Find every line in the entries below that contains the word "screenshot", and copy each of those lines. Capital and small letters must match.

Records from a data collection:
%%

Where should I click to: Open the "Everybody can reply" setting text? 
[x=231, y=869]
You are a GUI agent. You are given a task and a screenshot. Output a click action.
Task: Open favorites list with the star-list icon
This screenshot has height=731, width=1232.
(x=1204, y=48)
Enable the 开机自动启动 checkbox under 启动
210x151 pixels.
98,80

%%

Exercise output -
You are a GUI agent. You are given a task and a screenshot. Output a click action.
This screenshot has height=731, width=1232.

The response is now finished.